--- Records for the exercise ---

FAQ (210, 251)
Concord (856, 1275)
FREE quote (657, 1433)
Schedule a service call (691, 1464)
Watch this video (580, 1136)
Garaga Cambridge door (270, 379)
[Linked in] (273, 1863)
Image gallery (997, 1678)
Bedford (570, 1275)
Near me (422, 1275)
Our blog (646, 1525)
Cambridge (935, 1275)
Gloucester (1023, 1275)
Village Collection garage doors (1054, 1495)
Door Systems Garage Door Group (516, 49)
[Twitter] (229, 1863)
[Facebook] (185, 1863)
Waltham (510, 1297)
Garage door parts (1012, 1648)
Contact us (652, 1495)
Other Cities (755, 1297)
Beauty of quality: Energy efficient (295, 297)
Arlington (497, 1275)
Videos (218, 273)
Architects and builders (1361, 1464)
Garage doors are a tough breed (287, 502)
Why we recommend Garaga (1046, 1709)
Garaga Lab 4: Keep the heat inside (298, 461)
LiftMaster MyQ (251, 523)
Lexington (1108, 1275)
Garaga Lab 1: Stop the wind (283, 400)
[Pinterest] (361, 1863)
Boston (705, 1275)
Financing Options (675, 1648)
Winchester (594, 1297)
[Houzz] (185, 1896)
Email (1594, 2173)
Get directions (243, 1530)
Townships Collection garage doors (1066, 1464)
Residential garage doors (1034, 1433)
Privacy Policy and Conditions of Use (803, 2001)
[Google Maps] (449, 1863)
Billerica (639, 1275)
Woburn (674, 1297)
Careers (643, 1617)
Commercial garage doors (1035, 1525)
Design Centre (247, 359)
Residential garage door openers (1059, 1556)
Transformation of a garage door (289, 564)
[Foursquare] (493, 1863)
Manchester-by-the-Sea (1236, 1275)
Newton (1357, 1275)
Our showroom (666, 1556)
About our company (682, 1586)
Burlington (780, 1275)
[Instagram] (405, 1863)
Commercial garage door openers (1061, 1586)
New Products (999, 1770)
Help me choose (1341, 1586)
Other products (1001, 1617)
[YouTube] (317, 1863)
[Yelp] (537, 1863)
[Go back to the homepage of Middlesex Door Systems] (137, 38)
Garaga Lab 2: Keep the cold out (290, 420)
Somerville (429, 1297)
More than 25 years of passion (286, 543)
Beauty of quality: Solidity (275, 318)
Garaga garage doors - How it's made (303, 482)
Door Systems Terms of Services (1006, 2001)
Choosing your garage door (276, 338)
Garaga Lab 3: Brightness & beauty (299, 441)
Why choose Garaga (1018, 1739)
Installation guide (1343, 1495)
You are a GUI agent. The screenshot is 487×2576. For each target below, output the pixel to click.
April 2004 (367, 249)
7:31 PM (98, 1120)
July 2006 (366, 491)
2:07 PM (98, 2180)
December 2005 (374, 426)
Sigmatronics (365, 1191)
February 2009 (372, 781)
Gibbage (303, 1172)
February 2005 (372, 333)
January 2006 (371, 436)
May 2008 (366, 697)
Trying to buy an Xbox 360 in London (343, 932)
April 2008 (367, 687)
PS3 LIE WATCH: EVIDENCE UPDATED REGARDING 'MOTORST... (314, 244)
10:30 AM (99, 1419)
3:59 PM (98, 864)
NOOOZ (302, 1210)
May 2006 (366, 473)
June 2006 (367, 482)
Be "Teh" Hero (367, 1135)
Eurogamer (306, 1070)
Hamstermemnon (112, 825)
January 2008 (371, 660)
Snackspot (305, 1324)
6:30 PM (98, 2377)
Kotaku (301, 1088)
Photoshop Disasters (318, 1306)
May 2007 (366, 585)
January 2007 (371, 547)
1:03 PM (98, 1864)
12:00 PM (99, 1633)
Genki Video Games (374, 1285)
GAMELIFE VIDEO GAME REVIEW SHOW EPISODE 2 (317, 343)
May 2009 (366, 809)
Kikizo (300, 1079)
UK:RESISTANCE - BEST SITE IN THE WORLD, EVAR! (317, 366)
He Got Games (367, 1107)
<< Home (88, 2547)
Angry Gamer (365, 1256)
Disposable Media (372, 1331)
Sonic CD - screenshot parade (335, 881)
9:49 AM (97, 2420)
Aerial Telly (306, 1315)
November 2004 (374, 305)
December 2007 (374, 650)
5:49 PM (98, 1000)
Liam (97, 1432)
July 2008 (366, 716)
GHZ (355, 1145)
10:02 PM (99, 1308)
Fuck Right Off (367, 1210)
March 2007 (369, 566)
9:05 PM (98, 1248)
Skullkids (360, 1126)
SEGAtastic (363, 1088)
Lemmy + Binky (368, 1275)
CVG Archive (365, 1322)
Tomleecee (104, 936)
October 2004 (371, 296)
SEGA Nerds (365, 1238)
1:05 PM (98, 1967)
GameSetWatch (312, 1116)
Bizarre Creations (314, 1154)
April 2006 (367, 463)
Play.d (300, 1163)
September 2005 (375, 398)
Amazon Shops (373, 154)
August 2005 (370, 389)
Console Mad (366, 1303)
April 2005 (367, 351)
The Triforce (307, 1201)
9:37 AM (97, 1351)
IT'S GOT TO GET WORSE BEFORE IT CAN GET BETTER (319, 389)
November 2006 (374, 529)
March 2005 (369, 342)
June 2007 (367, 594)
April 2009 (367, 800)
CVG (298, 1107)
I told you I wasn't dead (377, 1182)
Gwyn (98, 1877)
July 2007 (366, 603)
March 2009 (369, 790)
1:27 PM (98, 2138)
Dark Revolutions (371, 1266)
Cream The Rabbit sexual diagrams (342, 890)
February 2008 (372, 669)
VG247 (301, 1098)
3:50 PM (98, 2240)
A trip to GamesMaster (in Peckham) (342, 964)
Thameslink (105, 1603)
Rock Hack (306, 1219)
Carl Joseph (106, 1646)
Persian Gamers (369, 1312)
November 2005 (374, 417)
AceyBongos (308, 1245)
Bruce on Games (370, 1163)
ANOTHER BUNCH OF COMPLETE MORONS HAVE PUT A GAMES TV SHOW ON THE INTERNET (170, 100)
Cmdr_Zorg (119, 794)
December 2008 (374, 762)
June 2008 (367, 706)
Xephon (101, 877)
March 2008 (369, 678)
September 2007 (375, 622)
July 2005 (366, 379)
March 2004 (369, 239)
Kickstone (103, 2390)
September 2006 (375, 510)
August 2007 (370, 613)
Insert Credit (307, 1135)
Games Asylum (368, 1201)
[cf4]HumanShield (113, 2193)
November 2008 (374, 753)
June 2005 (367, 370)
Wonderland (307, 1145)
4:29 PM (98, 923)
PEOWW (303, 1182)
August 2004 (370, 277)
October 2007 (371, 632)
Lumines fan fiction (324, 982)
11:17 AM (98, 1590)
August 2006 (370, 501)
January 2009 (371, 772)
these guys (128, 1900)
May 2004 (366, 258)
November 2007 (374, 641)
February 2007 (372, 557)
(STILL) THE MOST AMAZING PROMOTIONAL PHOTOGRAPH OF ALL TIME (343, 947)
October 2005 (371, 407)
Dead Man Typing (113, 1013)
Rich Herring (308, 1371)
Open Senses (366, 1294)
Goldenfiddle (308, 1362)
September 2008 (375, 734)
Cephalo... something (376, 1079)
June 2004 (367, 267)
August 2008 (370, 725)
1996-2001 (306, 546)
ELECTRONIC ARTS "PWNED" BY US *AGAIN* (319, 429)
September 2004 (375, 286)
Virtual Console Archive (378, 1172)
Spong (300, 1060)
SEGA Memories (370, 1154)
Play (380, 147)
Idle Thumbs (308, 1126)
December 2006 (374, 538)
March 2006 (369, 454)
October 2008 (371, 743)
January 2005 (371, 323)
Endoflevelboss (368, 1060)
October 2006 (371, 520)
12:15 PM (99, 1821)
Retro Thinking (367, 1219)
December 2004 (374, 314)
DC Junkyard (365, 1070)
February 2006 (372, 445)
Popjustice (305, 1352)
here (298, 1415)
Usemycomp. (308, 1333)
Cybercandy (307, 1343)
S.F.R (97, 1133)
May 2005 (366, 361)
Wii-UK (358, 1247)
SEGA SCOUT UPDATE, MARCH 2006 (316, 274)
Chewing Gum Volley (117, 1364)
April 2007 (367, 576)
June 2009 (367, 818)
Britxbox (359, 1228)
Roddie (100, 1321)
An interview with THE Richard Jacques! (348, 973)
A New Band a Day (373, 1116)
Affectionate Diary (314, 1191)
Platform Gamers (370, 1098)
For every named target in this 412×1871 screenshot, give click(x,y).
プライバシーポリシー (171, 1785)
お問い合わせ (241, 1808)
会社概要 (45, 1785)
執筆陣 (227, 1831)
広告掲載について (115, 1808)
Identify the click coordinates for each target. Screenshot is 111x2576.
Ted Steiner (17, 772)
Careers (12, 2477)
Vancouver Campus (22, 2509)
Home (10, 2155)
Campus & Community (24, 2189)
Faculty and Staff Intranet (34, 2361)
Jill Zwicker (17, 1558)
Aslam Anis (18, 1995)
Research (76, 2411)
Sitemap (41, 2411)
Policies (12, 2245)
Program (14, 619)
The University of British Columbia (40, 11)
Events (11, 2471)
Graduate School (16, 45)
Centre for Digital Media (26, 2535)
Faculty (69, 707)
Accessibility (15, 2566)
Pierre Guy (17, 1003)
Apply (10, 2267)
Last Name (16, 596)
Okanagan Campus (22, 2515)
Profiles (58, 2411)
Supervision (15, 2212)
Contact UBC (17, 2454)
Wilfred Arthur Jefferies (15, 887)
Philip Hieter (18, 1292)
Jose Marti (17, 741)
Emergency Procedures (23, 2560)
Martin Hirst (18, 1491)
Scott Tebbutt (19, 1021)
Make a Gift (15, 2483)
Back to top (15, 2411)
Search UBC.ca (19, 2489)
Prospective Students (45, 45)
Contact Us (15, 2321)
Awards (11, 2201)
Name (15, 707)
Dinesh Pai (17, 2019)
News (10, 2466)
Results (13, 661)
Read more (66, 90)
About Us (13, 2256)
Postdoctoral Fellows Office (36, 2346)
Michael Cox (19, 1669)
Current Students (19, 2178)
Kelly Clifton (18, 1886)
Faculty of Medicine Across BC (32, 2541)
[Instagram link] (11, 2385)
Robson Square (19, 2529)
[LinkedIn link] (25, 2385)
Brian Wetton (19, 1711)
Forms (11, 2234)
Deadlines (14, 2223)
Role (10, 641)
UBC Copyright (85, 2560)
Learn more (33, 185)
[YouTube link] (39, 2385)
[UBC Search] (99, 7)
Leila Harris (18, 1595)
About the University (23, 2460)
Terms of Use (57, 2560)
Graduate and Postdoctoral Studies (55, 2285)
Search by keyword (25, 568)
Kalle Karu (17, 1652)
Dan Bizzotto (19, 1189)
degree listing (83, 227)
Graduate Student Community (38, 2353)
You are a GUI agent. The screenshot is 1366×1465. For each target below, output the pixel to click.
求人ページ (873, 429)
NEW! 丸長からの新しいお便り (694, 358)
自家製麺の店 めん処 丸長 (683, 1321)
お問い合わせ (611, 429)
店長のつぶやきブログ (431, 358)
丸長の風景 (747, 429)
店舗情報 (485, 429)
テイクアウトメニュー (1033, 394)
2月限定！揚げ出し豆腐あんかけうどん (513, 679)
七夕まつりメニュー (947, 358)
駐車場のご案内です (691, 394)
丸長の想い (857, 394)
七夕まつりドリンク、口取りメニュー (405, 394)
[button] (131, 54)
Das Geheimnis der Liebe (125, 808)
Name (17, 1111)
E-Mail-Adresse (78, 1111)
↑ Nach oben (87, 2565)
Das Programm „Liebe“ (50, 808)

---

## Task description
Among the entries above, the line containing "[Google Maps] (449, 1863)", the line containing "[Go back to", and all lines between them are to be restated word for word; nothing else belongs in the reply.

## Answer for the task
[Google Maps] (449, 1863)
Billerica (639, 1275)
Woburn (674, 1297)
Careers (643, 1617)
Commercial garage doors (1035, 1525)
Design Centre (247, 359)
Residential garage door openers (1059, 1556)
Transformation of a garage door (289, 564)
[Foursquare] (493, 1863)
Manchester-by-the-Sea (1236, 1275)
Newton (1357, 1275)
Our showroom (666, 1556)
About our company (682, 1586)
Burlington (780, 1275)
[Instagram] (405, 1863)
Commercial garage door openers (1061, 1586)
New Products (999, 1770)
Help me choose (1341, 1586)
Other products (1001, 1617)
[YouTube] (317, 1863)
[Yelp] (537, 1863)
[Go back to the homepage of Middlesex Door Systems] (137, 38)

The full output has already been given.